Carl, your racecar was just right on out there tonight. You drove it like a true champion. Talk about winning the All-Star Race and all that that means.
CARL EDWARDS: Yeah, I don't think it's sunk in yet. I'm really excited to be able to get on the phone (audio feed interruption) and Iowa tomorrow, it will be neat to show up there as the All-Star winner. It's going to be fun.
Can't thank Jack enough, Aflac. My pit crew stepped up tonight. They did an unbelievable job on that last stop. If we wouldn't have come off of pit road first, it would have been a very difficult race. It took me about 10 laps to get by Kyle, so it would have been a very difficult race. Those guys, they get a lot of credit for this win.
KERRY THARP: Bob Osborne, talk about some of the changes you made to the car, if any. Certainly that racecar was lights out.
BOB OSBORNE: Thank you very much. We really didn't make a lot of changes through the race. A couple changes for the last 10 laps, it seemed like it worked for us. Carl got a fabulous restart, got out front there, seemed to be able to do the business he needed to do.
KERRY THARP: Jack, congratulations.

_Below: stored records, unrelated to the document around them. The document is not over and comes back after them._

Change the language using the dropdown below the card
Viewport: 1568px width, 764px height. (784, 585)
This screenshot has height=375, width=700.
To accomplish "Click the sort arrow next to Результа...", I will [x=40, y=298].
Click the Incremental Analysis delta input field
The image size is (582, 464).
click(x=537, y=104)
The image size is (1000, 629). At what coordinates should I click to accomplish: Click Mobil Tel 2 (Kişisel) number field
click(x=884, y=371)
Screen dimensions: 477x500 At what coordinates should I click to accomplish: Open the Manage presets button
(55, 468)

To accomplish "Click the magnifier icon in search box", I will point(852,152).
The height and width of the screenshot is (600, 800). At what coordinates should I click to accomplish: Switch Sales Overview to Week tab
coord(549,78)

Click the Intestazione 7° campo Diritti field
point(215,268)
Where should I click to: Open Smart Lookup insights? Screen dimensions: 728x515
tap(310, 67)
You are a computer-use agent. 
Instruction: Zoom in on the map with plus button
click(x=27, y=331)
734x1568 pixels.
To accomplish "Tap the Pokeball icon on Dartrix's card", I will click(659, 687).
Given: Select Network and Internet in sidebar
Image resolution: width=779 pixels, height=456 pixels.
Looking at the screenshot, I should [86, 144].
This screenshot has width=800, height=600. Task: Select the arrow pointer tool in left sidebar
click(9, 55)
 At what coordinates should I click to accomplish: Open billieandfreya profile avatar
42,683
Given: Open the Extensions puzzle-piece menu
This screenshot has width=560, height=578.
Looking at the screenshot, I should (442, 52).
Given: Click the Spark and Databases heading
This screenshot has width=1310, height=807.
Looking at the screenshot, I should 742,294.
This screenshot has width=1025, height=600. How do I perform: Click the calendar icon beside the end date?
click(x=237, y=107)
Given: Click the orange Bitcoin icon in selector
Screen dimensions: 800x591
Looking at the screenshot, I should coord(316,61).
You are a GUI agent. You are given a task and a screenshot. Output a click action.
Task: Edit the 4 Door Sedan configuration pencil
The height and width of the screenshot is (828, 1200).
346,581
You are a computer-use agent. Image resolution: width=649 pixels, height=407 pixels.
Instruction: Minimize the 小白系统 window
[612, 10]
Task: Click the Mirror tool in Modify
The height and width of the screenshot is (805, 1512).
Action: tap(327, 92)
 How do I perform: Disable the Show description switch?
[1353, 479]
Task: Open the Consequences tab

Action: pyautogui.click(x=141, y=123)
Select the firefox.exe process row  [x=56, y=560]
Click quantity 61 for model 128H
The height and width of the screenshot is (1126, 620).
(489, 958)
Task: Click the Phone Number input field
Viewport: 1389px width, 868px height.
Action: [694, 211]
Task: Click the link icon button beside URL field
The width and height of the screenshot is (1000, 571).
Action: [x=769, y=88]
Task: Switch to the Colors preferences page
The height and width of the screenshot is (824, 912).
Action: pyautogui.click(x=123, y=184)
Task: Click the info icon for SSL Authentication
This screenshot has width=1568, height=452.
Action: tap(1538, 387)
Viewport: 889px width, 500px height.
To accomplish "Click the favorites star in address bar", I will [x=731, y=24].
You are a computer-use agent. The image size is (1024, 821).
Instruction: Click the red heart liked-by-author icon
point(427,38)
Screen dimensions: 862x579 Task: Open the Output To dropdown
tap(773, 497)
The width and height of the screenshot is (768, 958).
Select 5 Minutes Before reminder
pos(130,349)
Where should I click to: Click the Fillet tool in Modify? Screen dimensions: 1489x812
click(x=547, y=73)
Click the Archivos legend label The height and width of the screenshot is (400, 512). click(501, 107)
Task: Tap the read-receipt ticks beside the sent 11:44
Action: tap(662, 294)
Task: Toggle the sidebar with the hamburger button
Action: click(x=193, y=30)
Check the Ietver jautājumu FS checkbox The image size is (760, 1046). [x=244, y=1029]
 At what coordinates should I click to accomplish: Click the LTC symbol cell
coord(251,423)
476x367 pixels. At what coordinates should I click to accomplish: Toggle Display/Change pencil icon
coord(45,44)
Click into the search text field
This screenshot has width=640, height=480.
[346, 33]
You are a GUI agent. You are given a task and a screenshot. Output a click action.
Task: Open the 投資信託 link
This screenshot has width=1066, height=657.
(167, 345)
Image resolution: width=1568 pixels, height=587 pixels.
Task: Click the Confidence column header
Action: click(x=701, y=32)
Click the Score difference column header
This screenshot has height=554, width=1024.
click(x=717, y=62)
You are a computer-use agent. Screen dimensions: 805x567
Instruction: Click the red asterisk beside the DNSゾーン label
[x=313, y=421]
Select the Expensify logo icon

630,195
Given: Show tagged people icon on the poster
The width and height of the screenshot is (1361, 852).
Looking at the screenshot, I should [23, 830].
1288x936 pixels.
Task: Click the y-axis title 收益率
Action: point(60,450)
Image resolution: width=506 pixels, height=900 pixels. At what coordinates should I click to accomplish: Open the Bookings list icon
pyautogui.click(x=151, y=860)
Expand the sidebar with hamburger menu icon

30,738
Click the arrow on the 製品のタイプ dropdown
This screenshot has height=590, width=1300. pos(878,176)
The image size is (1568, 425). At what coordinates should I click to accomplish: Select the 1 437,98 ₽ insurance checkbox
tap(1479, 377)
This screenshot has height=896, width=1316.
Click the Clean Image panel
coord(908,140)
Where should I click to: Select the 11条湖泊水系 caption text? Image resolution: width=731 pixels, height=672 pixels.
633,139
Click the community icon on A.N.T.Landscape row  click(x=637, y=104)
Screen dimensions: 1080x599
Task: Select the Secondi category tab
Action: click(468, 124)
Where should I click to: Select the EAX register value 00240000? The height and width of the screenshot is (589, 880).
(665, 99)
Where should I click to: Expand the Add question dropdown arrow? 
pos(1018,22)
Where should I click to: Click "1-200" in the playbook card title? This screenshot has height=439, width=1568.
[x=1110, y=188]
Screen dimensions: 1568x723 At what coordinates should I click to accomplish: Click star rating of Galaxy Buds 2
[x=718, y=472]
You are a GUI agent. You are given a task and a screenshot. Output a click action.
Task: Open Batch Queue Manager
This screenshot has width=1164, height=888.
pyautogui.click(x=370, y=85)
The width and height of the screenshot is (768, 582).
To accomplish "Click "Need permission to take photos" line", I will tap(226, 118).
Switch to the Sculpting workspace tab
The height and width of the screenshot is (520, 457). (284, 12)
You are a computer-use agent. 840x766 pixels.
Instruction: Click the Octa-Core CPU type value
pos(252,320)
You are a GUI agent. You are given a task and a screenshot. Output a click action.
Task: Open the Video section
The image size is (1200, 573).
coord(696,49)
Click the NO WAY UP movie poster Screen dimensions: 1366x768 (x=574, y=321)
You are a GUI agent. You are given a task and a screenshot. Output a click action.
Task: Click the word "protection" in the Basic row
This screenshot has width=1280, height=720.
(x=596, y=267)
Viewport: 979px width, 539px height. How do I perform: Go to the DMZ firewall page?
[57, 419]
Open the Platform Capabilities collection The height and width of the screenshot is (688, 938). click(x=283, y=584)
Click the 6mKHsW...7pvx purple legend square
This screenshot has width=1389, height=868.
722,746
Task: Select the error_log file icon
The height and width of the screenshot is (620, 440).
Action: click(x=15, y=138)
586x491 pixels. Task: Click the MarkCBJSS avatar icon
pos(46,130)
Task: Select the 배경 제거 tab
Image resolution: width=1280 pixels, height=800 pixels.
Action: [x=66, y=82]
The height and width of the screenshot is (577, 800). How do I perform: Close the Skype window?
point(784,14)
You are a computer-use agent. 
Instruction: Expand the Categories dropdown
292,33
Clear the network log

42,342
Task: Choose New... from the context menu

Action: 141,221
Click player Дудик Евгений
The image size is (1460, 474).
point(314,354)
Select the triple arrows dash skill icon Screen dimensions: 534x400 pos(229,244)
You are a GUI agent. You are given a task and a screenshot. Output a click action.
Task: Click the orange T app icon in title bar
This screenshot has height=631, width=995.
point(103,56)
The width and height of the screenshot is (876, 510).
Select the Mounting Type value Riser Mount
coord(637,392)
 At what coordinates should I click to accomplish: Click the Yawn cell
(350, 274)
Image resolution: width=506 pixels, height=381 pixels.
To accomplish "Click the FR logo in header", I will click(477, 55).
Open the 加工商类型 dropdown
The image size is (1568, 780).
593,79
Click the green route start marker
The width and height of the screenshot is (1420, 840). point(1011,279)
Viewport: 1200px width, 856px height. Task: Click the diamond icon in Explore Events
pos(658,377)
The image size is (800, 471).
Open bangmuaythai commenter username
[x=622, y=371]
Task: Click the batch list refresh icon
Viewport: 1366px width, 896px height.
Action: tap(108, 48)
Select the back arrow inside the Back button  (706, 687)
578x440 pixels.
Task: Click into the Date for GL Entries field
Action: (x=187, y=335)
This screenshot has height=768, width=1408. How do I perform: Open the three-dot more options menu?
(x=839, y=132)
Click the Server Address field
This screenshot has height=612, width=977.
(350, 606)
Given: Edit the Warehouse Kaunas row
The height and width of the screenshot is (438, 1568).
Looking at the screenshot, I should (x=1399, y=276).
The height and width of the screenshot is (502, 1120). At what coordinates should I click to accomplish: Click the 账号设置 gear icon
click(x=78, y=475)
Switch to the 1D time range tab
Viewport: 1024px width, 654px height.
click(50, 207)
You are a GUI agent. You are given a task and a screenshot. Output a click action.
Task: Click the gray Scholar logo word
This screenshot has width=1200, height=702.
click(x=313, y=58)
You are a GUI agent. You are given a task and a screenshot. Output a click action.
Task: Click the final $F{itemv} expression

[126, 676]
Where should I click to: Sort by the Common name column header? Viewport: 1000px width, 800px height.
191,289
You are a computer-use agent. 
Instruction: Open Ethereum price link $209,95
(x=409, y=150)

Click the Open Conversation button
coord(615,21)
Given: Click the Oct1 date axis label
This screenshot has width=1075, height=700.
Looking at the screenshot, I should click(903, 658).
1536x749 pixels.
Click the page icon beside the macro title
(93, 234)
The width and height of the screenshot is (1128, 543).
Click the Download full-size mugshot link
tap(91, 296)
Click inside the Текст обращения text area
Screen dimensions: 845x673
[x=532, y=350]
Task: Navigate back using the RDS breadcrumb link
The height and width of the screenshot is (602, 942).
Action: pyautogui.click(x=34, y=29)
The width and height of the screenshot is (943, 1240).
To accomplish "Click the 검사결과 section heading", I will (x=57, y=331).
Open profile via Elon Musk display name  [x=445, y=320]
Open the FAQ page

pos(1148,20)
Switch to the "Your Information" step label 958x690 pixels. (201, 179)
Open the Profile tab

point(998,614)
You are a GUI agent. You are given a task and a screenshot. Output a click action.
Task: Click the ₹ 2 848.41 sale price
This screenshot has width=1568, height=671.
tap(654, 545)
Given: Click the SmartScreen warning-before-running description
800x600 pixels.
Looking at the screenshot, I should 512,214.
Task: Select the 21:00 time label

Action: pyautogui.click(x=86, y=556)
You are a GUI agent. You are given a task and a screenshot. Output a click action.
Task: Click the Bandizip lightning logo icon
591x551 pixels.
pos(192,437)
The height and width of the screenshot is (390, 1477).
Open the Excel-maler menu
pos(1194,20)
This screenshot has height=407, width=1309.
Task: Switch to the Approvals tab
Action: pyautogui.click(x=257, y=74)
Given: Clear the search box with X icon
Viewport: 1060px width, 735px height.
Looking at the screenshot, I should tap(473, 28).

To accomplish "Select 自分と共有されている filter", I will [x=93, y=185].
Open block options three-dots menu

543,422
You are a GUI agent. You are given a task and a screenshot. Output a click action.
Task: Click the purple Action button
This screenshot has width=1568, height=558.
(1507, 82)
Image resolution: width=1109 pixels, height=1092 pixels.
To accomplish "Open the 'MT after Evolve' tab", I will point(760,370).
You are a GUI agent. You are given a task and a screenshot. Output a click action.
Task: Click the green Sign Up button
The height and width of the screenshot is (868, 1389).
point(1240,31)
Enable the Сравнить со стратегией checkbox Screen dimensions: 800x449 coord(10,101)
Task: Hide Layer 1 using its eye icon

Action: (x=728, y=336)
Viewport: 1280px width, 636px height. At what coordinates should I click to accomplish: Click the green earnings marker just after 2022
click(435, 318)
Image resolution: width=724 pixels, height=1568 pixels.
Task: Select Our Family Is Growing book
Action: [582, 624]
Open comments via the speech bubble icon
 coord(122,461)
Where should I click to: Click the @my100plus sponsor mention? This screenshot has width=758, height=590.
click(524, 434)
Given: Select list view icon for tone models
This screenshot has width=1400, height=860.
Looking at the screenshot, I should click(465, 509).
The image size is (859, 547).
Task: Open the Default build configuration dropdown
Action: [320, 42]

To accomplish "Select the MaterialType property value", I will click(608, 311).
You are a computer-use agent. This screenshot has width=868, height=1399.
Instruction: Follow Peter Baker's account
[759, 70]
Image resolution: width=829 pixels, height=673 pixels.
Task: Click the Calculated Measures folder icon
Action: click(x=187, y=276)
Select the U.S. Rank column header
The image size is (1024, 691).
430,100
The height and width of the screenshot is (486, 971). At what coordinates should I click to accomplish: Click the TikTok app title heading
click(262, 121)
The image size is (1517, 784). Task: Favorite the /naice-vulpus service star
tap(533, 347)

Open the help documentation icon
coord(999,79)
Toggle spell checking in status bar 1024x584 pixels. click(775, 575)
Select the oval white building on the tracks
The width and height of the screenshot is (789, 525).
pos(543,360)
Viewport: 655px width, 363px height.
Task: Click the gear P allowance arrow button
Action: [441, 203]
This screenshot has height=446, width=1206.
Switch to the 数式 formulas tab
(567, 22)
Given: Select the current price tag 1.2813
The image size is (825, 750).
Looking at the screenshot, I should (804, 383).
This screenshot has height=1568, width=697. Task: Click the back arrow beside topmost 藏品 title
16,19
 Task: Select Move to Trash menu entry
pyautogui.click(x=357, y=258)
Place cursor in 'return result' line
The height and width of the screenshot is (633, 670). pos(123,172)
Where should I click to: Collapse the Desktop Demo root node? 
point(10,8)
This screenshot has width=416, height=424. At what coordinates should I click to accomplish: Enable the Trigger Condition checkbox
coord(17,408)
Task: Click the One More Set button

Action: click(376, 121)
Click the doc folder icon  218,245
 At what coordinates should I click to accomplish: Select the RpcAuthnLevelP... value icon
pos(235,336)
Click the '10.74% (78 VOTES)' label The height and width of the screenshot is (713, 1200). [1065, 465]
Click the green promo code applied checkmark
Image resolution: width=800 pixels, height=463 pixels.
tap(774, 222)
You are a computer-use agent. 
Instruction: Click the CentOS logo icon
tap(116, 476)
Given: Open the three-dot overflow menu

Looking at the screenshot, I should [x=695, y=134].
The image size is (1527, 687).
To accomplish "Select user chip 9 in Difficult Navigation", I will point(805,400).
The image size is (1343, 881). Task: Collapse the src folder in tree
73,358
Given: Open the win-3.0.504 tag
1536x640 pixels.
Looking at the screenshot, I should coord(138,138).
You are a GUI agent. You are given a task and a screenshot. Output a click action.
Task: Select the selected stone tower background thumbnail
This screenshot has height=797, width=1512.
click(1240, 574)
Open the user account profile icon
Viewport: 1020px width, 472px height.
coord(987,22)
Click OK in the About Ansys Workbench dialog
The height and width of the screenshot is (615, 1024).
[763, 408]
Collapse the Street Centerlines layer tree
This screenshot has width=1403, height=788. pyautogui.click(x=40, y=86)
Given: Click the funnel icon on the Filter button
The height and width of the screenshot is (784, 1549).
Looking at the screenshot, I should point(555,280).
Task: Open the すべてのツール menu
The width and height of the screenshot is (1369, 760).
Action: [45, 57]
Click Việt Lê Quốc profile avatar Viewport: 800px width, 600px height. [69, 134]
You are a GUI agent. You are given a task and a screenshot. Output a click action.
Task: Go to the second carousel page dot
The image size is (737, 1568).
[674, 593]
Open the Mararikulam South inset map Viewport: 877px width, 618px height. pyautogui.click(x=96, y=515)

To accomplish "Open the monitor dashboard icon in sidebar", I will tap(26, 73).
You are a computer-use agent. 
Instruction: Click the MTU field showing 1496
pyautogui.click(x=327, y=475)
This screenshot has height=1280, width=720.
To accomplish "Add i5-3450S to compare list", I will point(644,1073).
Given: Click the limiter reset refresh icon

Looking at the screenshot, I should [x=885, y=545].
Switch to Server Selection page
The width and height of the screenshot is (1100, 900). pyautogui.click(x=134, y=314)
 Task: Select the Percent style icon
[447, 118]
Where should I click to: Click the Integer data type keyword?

This race organization is off to a very solid start. Winning the All-Star Race here tonight, just your thoughts about that overall?
JACK ROUSH: It's a testament to the hard work everybody's been doing. There's a lot of discussion about hard work in this business. But the Roush Fenway guys have really, really suited up for it in the winter, and the manufacturing part is working well.
Carl went through a manhole cover in the end and damaged the car. Most people looked at the car and said, That car has to go to the 600. Bob assured me he has a better car back at the shop waiting to go.
The unsung hero tonight is Doug Yates and engine tonight. I watched the way that engine held down the straightaway, and it was really, really, really good. A long time since we've seen our engines run as good as they did tonight.
Glad to have Ford here with us tonight. We had a big contingent of Ford, Albert, the great grandson of Henry, was here, then the grandson of Henry, Edsel, was here as well. We had really a good Ford showing at the same time we had great performance from all the guys that worked behind this thing.
I'm amazed at the calls that Bob makes. I generally want to make a call, a change that's half as big or twice as big, and he always has it right.
KERRY THARP: We'll take questions for Carl, Bob or Jack.
Q. Carl, you got a great restart there on the last jump against the best in the business. Did you have any fears with that FR9 horsepower you might spin the tires?
CARL EDWARDS: I was a little bit worried about spinning the tires. What do we do when we make mistakes? We learn from them, that's what we do (smiling). Thanks, Jack.
So I learned from that. It's the positive light you have to shed on things like that. I'm sure we're going to get to my destroying the car incident and I'm going to shed some positive light on that, too (smiling).
But the restart was good. Man, that thing really runs. You do have to be careful, especially these engines that they brought for the All-Star Race. They're fast. It was a great restart. It could have gone either way. I mean, Kyle could have really hung in there and it would have been a really tough race, so I'm glad we were able to get him.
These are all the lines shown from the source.